In a time of darkness, shadows, voids, hibernation in nature, it unearths a kind of rawness in many of us that feels uncomfortable, scary, and vulnerable. Pair this with the expectations that we are starting a New Year and the societal sense that this new calendar year brings renewal is just downright...confusing.
There is something about the turn of a New Year I love. I often do rituals to set intentions and a plan for the upcoming year. An internal kind of open the closets, clean them, throw away what you don’t want, and start to buy what you do want kinda approach to the inner home of my heart. But this year it’s different. Rather than going through long exercises of intention setting and a multi-quarter plan for my business I’m approaching winter and the New Year differently. I’m embracing the void.
Prior to traveling to Colombia for the remainder of 2017, I felt inspired to do a small ritual and card pull. Drawing from the practice of story telling with cards in Qoya, I tuned in and drew three cards.
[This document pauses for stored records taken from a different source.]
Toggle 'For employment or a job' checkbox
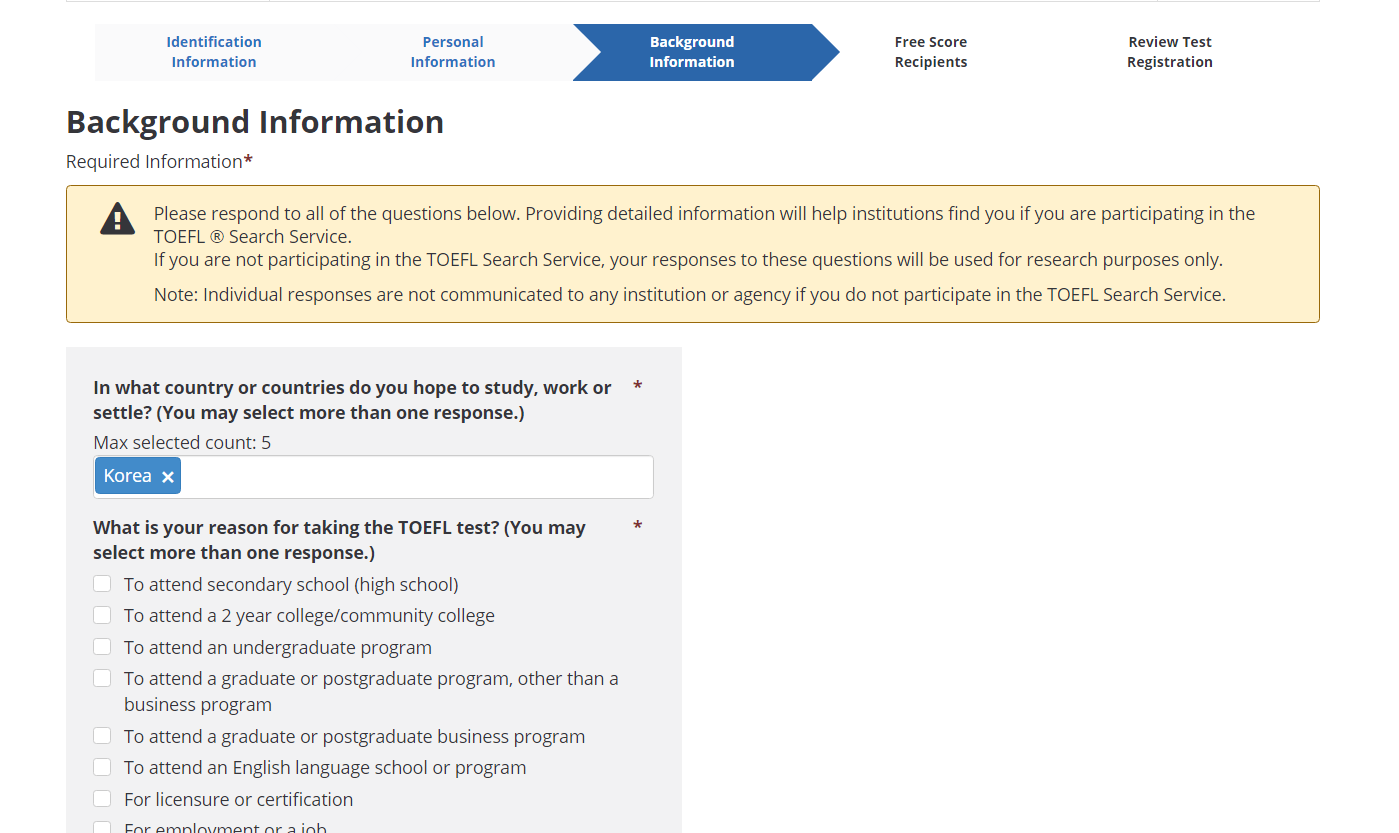Image resolution: width=1399 pixels, height=833 pixels. coord(102,828)
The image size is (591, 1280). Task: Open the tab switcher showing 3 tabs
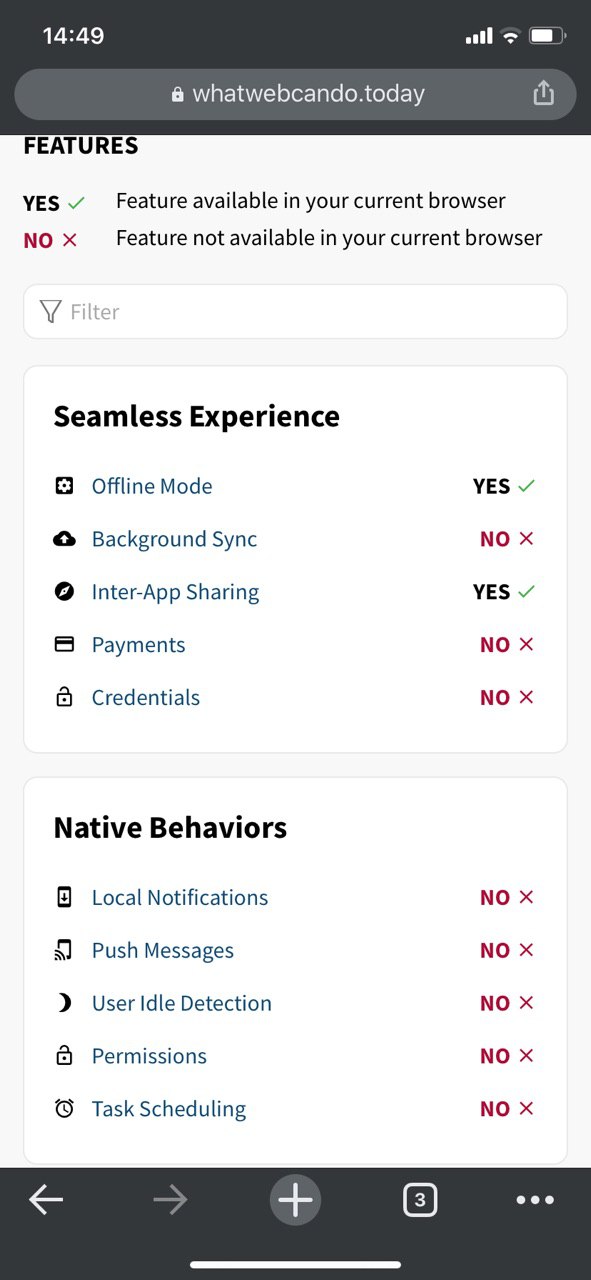(420, 1199)
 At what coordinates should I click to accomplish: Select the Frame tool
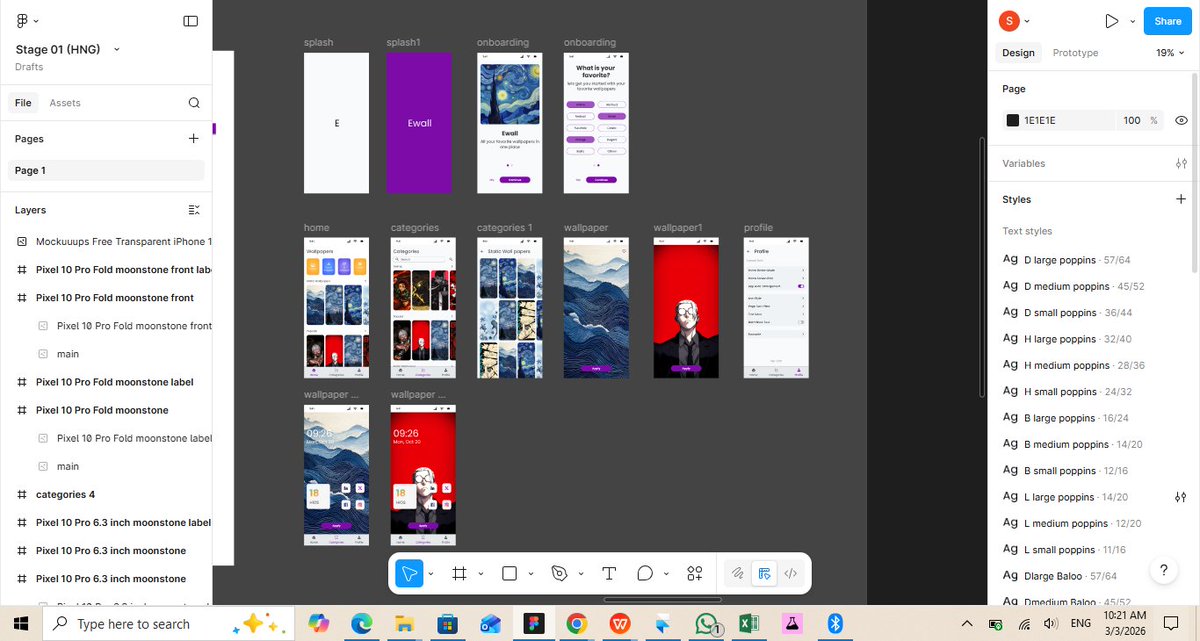(460, 573)
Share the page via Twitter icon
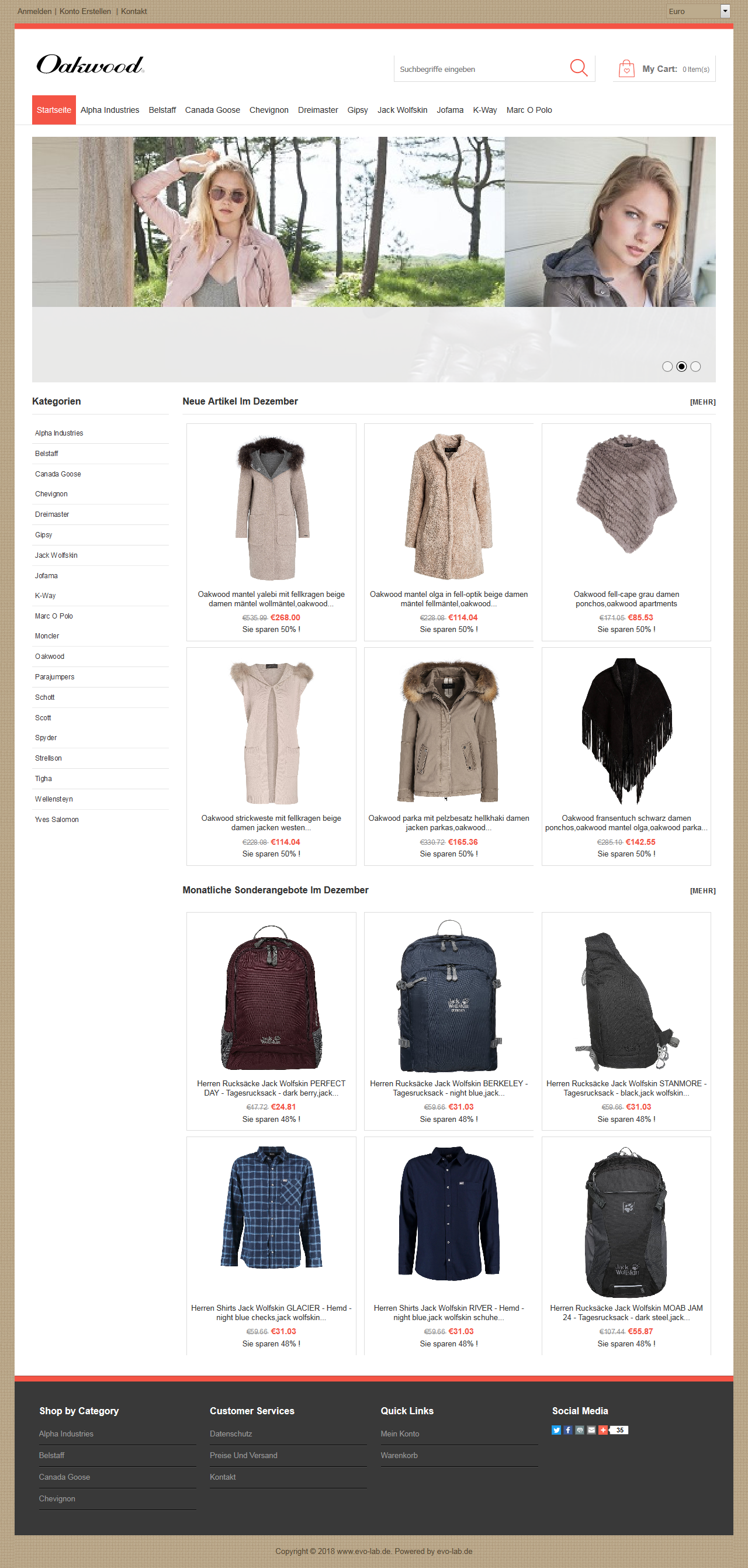 click(x=556, y=1430)
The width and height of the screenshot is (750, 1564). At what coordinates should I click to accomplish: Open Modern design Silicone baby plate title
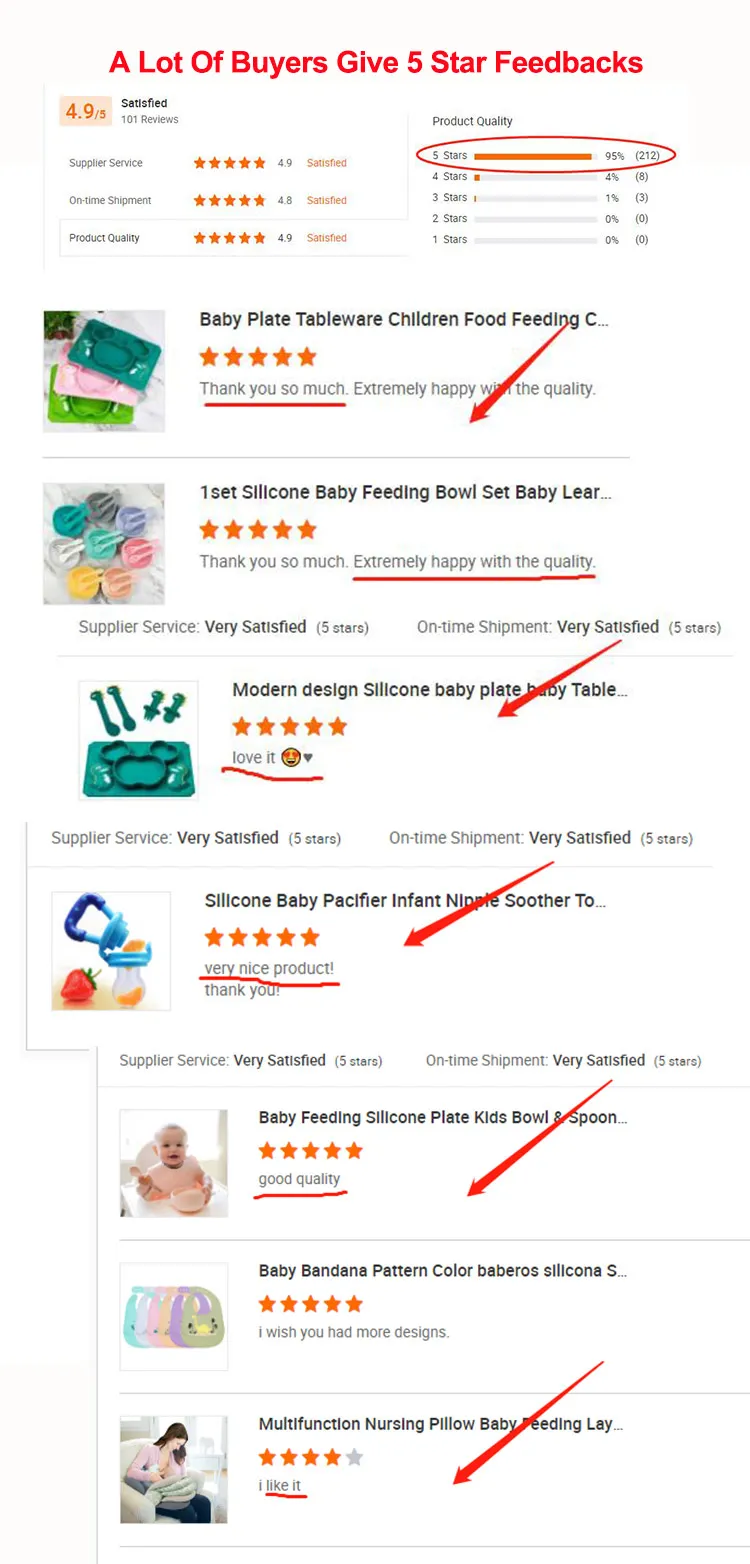tap(430, 690)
One for the beginning of the 2018 story, the second for the middle of the 2018 story, and a third for the end of the 2018 story I was invited to step into living. Despite the fact that 2017 still had several weeks left, it felt like my soul was ready to touch into 2018 and then step back out. As I listened and journaled each part of the story completely before flipping to see the next card, what the Universe was sharing was surprising, inspiring, and felt absolutely right. And then, without warning I felt complete. It was a strange feeling since I often write a lot of pages for my New Year reflection and yet in two pages, I was done. I closed my journal and left 2018. I hopped on a plane and didn’t tune into 2018 for two weeks.
When the third week in Colombia rolled around and I had internet again, I found 2017/2018 reflection prompts in my inbox from one of my teachers. The part of me who loves the regularity of reflecting right after the New Year opened up a Google doc and started typing. While I enjoyed the first few questions, something inside of me sensed that I was just scratching a predictable itch in the wintertime season to “be productive and have a vision.” As I watched my cursor blink on the screen I decided to do something different. Rather than typing until I had a clear picture that evening, I closed the doc and intuitively knew that the Universe is going to deliver my clarity in new ways this year. In bits and pieces, dribs and drabs, slowly, steadily, lovingly, since that time She’s drizzling a little more in unpredictable amounts and times.
As I watched my Instagram feed fill with friends and acquaintances who did 12-month card pulls and created vision boards, I once again gave myself permission to let Her do things very differently this year. In many ways, this shouldn’t be a surprise to me. 2017 especially, was about syncing with Mother Nature, learning to read Her signs, and work with rather than against Her energy. Given that we are in winter, Mother Nature is bigtime in Void. Hibernation, darkness, all the trees have turned off and turned inward. What else would I expect?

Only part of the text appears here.